SOURCE TEXT

++++++

Package 'treeClust'

Title: Cluster Distances Through Trees
Description: Create a measure of inter-point dissimilarity useful for clustering mixed data, and, optionally, perform the clustering.
Authors: Sam Buttrey
Maintainer: Sam Buttrey <[email protected]>
License: GPL (>= 2)
Version: 1.1-7
Built: 2024-11-22 06:27:12 UTC
Source: CRAN

Help Index


Compute Cramer's V for a two-way table

Description

This function computes the value of Cramer's V for a two-way table.

Usage

cramer(tbl)

Arguments

tbl

Two-way table, or matrix, of counts.

Details

If X^2 is the usual chi-squared measure of association in a two-way table, Cramer's V is sqrt (X^2 / (n * (k-1))), where n is the total number of observations in the table, and k is min (nrow(table), ncol(table)).

Value

Numeric value of Cramer's V, with name "X-squared".

Author(s)

Sam Buttrey

References

Agresti, "Categorical Data Analysis," p. 75, where V^2 is used.


D3-style dissimilarity for a single tree

Description

Compute the set of pairwise dissimilarities across all observations in a tree. Each dissimilarity measures the extent to which observations are "far apart" in the tree: the dissimilarity is 0 if the pair land in the same leaf, 1 if they land on leaves that have only the root as common ancestors, and otherwise something intermediate.

Usage

d3.dist(mytree, return.pd = FALSE)

Arguments

mytree

Output from "tree"

return.pd

If TRUE return the matrix of pairwise distances among leaves. Useful for debugging. Default FALSE.

Details

Two observations have distance 0 if they fall in the same leaf; otherwise, the distance measures the ratio of the deviance of a tree trimmed so that they do fall in the same leaf to the deviance of the original tree.

Value

Item of class "dist" giving inter-point distances.

Author(s)

Sam Buttrey

See Also

treeClust


Convert "where" entry of tree frame into leaf numbers

Description

The "where" entry of a tree object denotes leaves by row numbers in the "frame" object. This converts those to actual leaf numbers.

Usage

leaf.numbers(tree)

Arguments

tree

Item of class "tree".

Value

Vector, the same length as tree$where, giving leaf numbers.

Author(s)

++++++

DATA EXTRACT

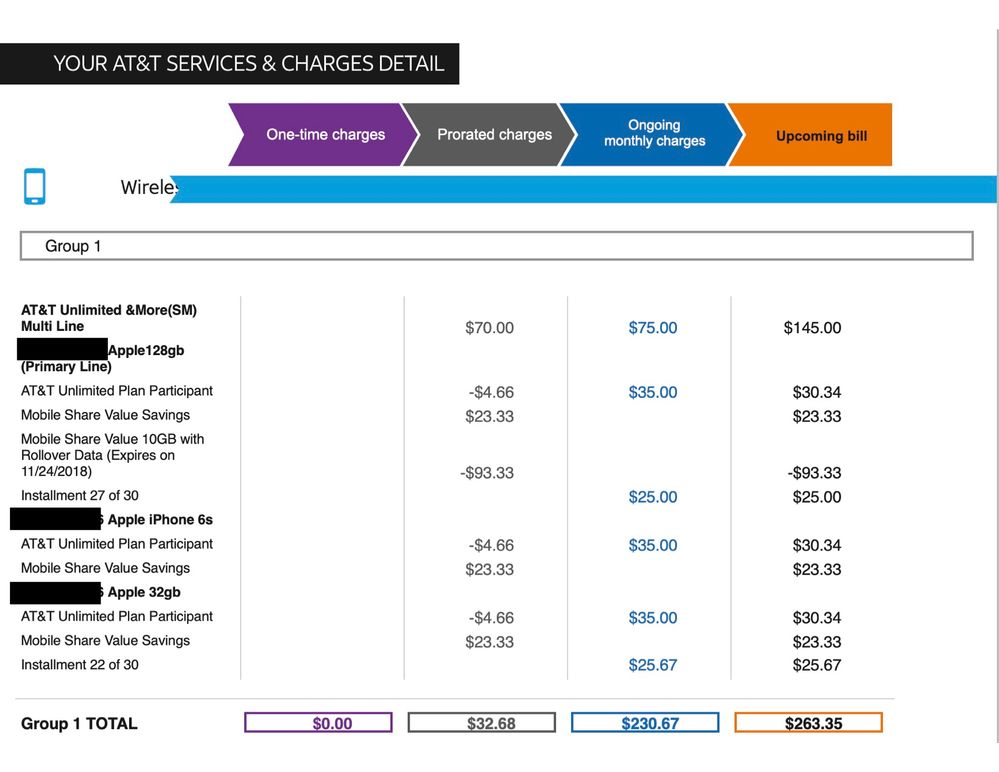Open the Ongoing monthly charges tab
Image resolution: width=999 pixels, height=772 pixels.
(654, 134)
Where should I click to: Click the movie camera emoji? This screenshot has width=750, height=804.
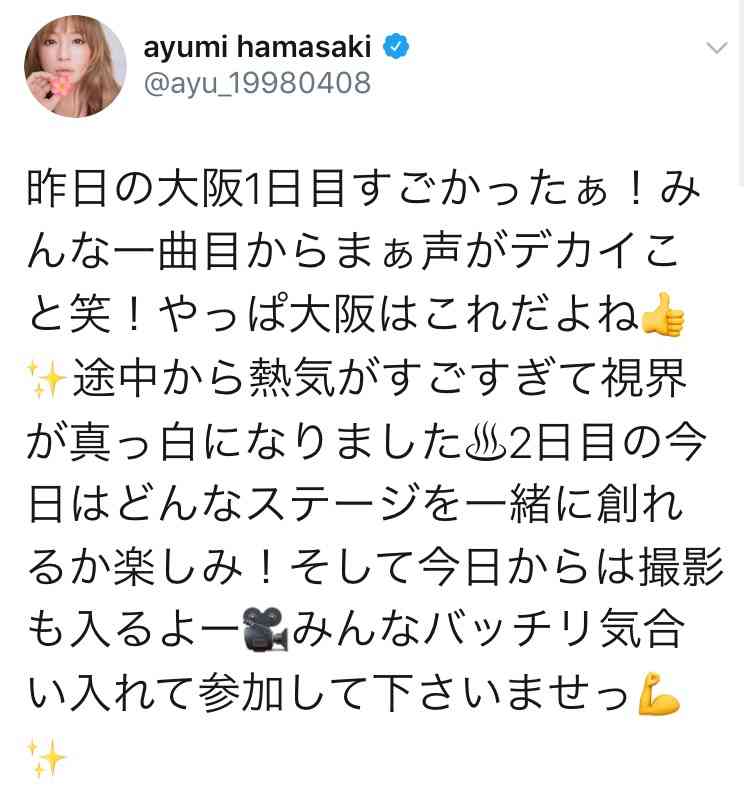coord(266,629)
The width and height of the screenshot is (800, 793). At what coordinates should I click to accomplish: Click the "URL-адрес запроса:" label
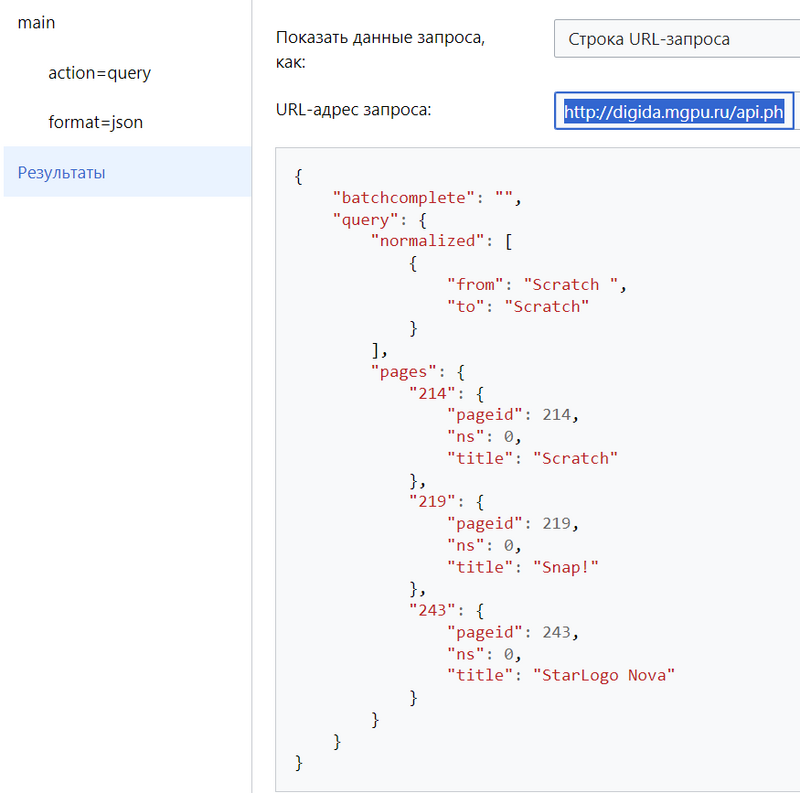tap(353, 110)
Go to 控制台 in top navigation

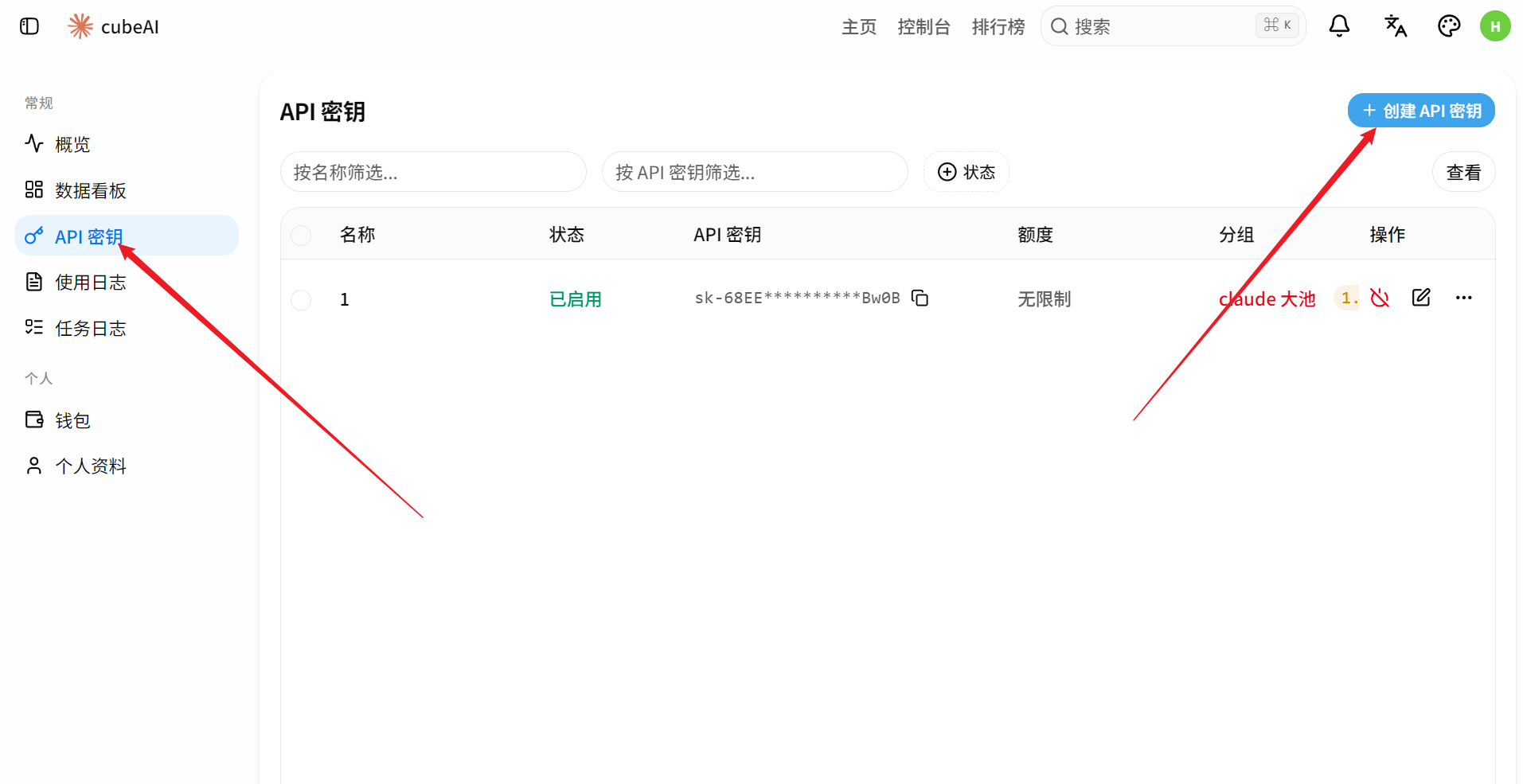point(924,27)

++++++

WORK TO COMPLETE
In the treeClust documentation, what distance does d3.dist assign to two observations that fall in the same leaf?

SOLVED EXERCISE
A distance of 0.